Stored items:
■ ■ ■ ■ ■ ■ ■

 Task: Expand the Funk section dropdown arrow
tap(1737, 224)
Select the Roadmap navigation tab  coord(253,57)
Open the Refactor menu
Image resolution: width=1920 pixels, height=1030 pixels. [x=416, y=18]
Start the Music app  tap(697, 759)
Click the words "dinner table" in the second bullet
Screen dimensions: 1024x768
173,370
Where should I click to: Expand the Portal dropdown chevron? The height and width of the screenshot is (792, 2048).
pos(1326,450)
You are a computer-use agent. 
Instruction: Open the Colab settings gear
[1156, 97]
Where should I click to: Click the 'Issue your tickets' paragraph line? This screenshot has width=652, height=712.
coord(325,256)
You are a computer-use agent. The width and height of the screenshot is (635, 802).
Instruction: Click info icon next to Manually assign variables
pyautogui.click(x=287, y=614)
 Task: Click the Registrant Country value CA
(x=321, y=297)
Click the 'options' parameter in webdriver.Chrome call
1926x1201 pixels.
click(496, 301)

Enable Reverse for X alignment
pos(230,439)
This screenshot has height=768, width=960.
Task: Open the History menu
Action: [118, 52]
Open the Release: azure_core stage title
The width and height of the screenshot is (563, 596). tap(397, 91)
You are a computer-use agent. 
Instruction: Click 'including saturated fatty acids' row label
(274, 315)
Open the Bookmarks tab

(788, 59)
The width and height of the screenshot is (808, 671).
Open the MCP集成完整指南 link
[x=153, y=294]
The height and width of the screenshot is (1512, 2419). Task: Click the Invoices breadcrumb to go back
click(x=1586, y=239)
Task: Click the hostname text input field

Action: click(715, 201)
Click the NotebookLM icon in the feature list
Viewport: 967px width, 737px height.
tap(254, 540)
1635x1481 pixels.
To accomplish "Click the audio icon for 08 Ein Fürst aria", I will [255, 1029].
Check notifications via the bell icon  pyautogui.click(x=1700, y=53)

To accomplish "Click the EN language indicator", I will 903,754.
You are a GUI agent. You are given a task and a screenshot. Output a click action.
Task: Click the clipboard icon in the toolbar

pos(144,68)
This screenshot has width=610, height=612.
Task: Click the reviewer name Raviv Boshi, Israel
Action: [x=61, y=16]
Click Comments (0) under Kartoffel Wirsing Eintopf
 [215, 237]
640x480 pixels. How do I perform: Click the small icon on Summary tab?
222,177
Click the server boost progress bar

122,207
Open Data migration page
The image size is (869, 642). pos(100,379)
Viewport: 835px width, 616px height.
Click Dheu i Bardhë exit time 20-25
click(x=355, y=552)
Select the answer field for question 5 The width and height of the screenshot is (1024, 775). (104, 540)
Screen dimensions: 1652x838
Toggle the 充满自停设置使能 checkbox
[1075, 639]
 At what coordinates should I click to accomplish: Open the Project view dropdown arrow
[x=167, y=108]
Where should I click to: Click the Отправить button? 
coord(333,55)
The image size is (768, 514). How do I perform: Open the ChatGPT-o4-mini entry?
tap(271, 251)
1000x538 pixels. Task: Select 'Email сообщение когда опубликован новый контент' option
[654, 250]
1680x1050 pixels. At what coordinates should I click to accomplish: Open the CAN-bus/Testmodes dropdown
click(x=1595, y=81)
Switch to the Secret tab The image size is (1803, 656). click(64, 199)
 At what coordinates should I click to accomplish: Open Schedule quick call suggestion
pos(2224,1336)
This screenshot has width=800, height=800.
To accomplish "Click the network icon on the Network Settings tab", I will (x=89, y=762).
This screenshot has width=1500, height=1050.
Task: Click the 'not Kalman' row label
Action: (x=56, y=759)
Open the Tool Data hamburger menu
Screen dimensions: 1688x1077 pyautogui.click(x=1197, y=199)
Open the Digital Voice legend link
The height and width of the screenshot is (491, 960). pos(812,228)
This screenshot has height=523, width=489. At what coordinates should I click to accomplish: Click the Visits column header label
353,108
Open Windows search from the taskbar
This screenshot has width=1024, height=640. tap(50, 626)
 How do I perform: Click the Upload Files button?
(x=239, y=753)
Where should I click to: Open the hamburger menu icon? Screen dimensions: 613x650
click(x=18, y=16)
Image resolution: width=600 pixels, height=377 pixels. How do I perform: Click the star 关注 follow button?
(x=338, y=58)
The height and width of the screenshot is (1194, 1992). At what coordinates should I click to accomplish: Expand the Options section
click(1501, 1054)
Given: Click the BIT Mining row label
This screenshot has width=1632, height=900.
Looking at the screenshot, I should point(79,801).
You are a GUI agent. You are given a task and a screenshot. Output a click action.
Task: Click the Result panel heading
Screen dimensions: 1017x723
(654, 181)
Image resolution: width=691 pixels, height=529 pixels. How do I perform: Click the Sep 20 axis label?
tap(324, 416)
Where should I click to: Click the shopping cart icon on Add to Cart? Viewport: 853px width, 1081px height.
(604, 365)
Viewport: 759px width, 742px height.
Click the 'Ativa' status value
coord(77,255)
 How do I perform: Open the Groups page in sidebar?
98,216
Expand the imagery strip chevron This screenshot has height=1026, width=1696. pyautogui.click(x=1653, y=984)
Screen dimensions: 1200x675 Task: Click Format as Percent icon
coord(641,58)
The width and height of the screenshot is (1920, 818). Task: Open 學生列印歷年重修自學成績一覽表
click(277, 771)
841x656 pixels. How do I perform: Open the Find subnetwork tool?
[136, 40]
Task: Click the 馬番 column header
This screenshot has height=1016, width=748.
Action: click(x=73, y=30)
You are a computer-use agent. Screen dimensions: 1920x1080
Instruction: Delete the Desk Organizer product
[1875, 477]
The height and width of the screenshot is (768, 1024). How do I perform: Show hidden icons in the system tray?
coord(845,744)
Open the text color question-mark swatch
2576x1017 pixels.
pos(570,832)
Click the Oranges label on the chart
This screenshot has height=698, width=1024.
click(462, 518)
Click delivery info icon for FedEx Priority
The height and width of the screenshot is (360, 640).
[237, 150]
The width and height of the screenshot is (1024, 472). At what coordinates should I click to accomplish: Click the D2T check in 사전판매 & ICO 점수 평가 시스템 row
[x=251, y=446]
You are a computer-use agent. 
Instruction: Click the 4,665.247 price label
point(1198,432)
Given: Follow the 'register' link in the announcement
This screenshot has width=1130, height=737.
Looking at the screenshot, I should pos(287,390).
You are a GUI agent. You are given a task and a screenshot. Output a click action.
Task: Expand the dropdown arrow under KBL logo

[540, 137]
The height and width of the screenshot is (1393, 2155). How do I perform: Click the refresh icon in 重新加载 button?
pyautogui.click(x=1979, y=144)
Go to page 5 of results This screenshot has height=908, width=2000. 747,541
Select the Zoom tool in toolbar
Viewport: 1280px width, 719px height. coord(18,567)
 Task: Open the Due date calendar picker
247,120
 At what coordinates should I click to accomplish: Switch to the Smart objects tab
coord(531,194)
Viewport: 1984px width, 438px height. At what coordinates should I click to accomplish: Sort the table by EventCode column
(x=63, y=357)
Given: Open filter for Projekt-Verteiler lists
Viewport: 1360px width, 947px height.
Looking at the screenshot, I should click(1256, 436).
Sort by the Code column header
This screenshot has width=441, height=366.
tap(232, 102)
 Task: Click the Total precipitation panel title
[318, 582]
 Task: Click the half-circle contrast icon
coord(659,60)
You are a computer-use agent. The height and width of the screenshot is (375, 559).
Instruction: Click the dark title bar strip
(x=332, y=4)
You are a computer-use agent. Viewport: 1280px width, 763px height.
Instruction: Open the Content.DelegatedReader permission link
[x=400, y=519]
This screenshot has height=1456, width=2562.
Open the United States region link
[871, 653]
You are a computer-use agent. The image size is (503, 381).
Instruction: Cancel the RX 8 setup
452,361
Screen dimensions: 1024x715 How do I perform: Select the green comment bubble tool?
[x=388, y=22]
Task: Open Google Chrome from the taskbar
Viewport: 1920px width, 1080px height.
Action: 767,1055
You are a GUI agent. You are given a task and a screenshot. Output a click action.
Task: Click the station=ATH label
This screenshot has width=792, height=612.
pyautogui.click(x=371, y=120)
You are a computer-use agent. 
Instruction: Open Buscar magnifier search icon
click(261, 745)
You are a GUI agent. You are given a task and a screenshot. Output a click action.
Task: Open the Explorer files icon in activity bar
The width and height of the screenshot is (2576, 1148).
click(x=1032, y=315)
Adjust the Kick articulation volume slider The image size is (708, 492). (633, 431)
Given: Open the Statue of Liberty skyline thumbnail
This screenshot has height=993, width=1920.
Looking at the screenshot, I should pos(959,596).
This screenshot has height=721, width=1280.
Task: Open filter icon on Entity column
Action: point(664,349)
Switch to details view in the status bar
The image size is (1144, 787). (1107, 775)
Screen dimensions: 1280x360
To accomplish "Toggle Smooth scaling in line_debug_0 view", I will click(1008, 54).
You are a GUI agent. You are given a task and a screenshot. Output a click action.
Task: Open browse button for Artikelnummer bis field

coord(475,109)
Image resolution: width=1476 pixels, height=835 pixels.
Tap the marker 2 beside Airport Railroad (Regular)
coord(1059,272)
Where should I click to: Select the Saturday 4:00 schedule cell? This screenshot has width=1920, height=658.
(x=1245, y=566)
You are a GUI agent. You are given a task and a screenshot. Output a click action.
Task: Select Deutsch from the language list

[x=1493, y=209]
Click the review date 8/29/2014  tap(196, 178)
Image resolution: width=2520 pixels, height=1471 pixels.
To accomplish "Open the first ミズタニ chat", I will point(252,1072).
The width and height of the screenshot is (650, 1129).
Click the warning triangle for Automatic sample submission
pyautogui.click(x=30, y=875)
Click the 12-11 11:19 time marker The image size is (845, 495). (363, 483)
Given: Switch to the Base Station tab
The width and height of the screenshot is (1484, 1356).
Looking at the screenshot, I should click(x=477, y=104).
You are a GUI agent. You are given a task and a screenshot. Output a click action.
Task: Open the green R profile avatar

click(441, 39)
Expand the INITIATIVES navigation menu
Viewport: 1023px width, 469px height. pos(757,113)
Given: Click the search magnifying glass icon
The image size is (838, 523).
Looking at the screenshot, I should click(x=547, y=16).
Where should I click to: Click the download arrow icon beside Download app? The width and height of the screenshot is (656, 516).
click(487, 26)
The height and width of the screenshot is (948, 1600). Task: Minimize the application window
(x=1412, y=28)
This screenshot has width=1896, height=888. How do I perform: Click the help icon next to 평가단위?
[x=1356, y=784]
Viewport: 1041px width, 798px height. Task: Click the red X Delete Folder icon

■ ■ ■ ■ ■ ■ ■

Duplicate the lines of the data above word for word, starting at the line that contains "The width and height of the screenshot is (1024, 472)." and ending at the line that contains "point(1198,432)", both included.

The width and height of the screenshot is (1024, 472). At what coordinates should I click to accomplish: Click the D2T check in 사전판매 & ICO 점수 평가 시스템 row
[x=251, y=446]
You are a computer-use agent. 
Instruction: Click the 4,665.247 price label
point(1198,432)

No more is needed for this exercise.